§ OBJECTIVE
Quote the lines word for word, beginning at the one containing "How do I perform: Click" and continuing through the final line, leaving out the pictures.

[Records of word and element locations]
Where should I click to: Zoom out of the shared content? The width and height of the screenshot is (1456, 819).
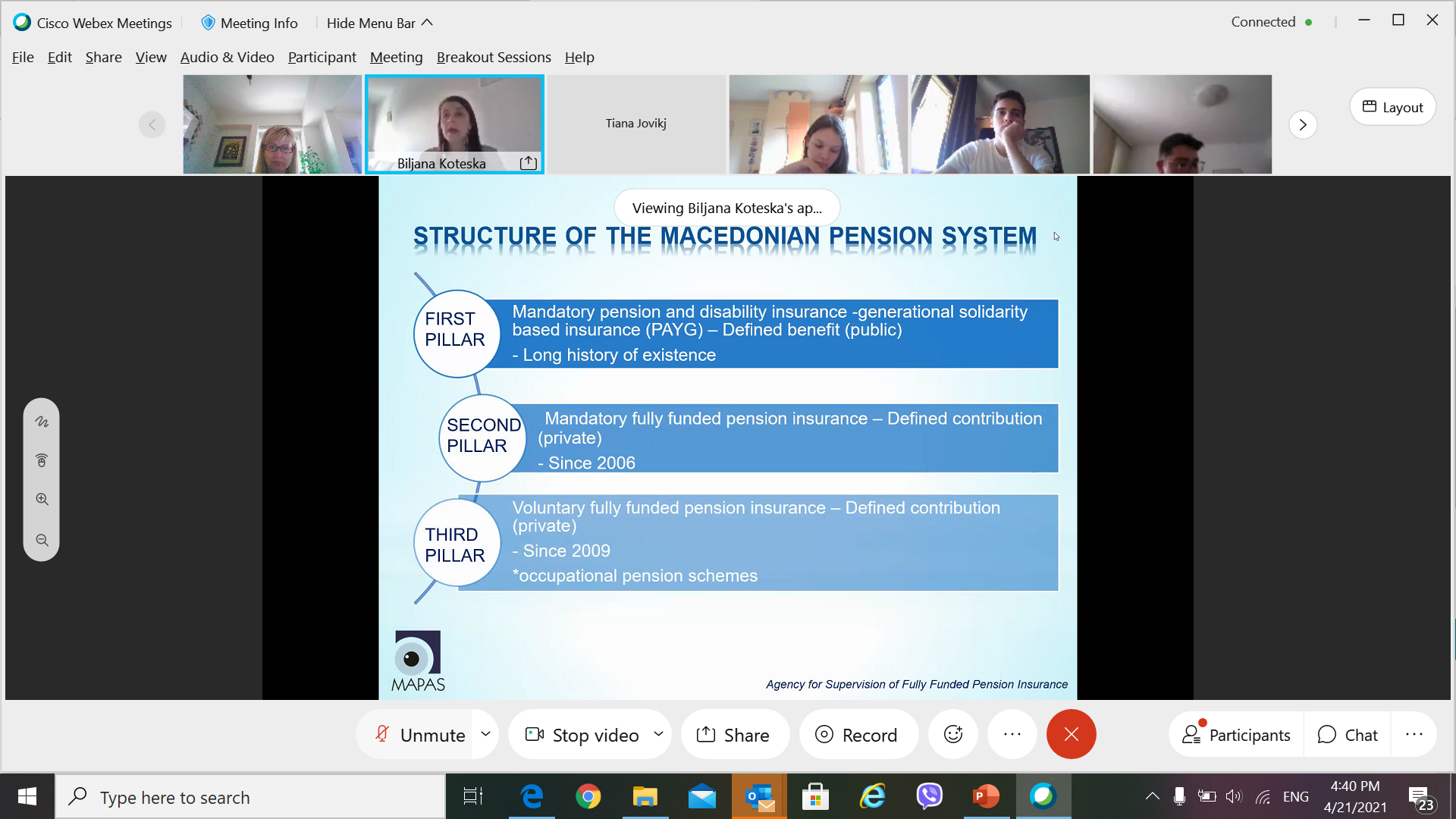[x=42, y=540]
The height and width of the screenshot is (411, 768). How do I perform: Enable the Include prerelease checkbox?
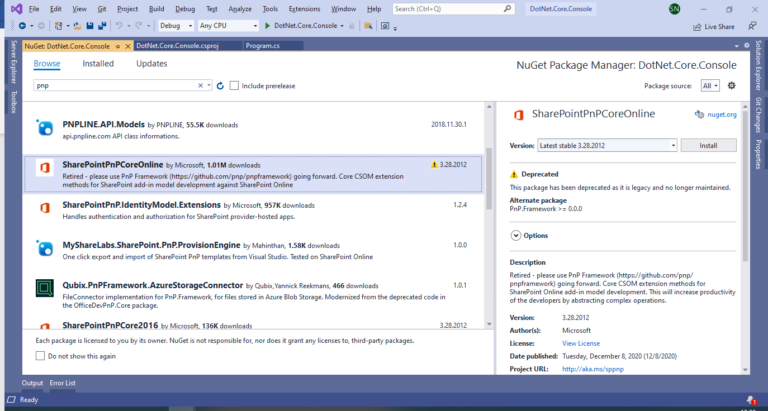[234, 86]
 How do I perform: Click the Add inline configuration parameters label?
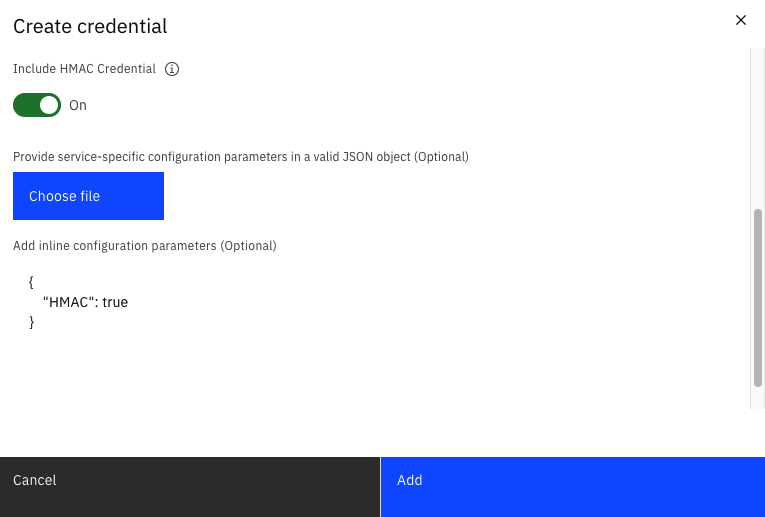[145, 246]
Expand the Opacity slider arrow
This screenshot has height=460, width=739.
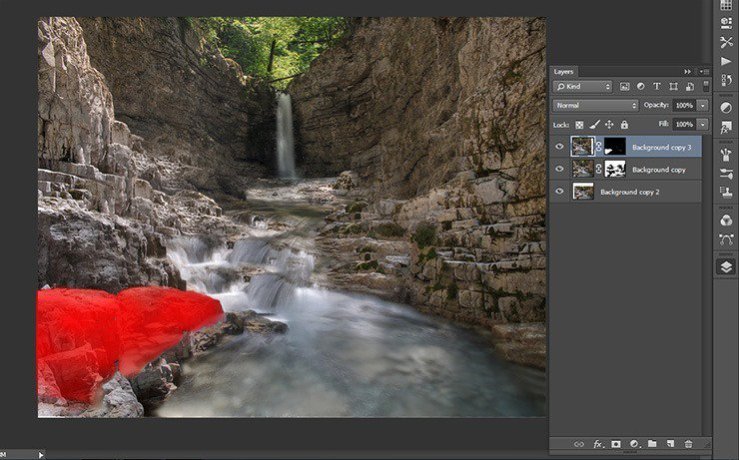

§ ANSWER TO THE EXERCISE
 How do I perform: Click the Add inline configuration parameters label?
[145, 246]
Expand the Opacity slider arrow
This screenshot has height=460, width=739.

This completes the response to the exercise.